PROMPT — For this exercise, return only the lines in the records below from the one holding "You are a GUI" through the one holding "The width and height of the screenshot is (1080, 650).", including both, exactly as they appear and without pictures.

INFORMATION SHOWN —
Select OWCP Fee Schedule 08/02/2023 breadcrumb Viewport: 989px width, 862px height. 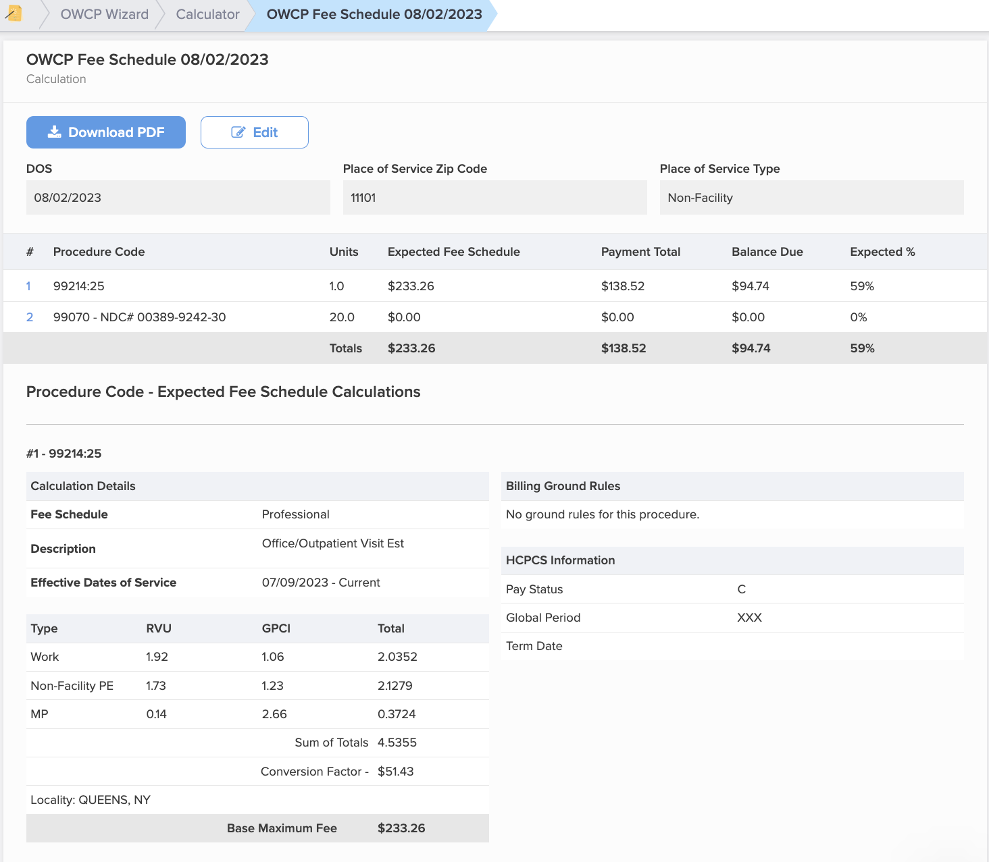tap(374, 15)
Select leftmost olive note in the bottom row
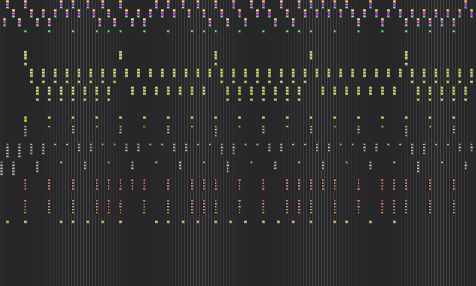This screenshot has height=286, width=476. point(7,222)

---

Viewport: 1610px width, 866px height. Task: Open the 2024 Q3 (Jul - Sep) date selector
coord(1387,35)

* * *

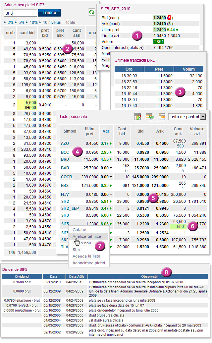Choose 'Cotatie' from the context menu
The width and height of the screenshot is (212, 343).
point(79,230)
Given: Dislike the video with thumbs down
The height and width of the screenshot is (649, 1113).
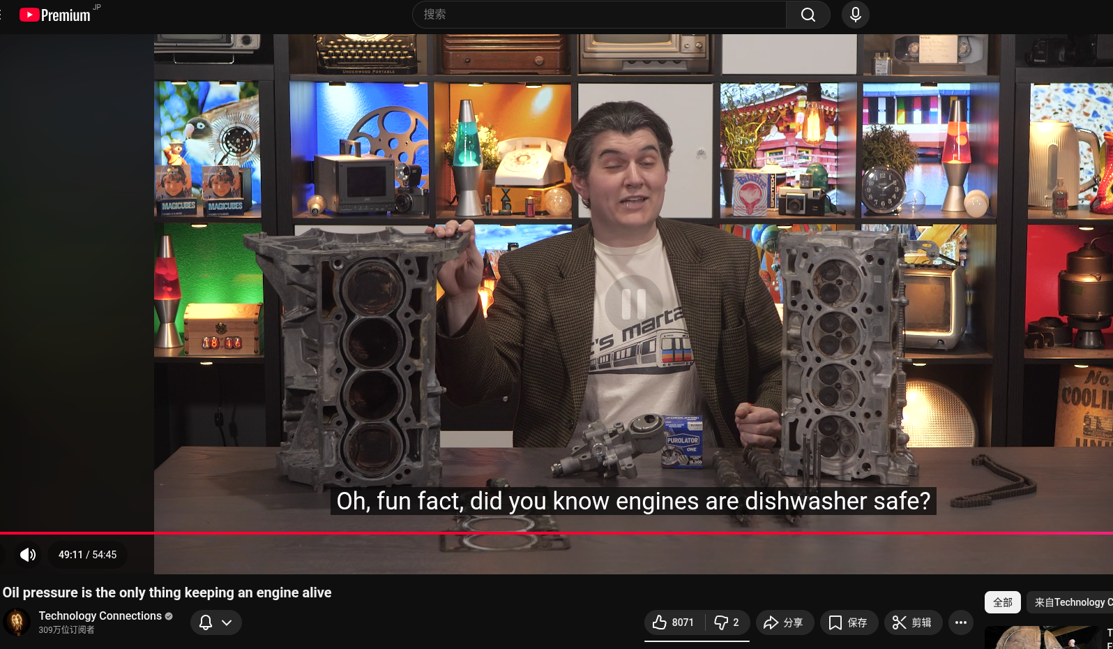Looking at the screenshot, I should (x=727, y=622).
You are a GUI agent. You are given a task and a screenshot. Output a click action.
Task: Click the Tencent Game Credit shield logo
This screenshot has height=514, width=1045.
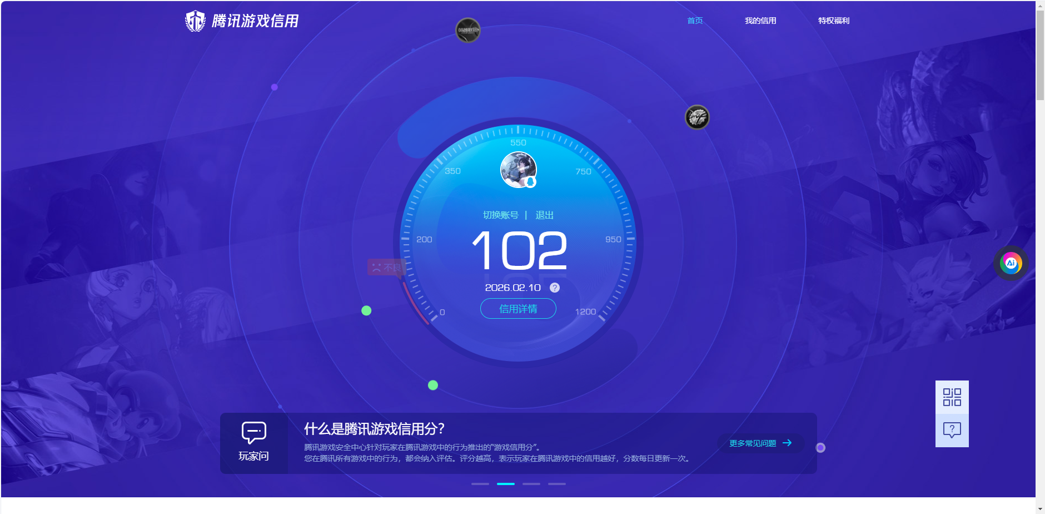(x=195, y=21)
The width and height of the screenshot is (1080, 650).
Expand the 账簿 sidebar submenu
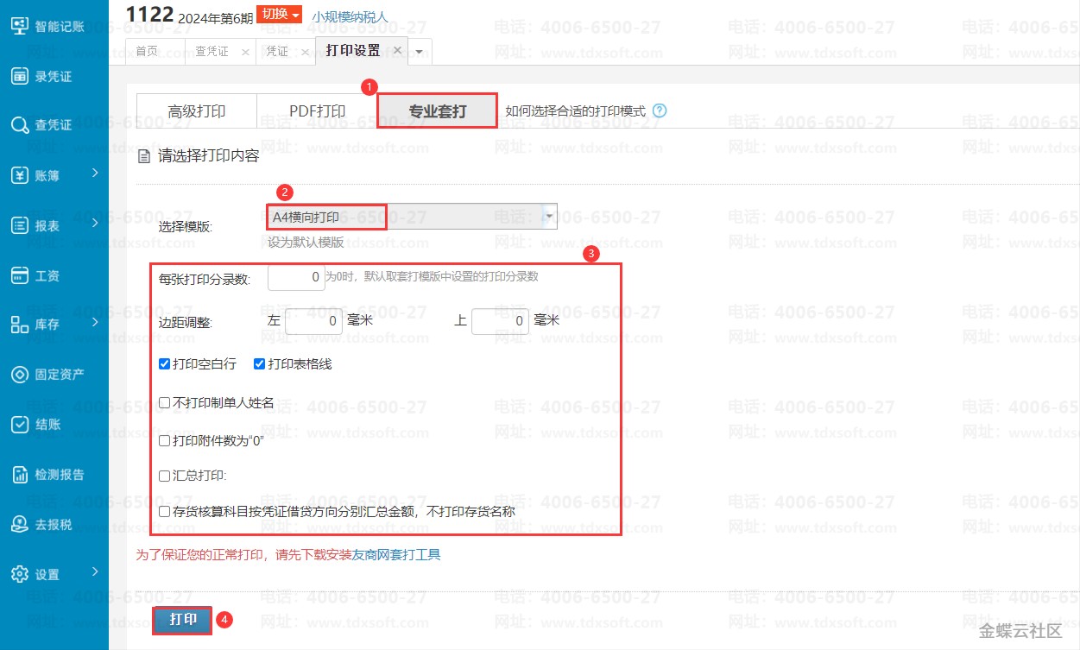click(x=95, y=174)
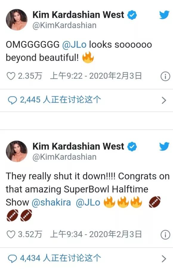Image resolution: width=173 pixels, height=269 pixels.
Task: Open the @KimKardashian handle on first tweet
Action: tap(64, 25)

PROBLEM SOLUTION —
You are a GUI agent. You are given a task and a screenshot. Output a click action.
Task: Click the Tencent Game Credit shield logo
This screenshot has height=514, width=1045.
(x=195, y=21)
The width and height of the screenshot is (1080, 650).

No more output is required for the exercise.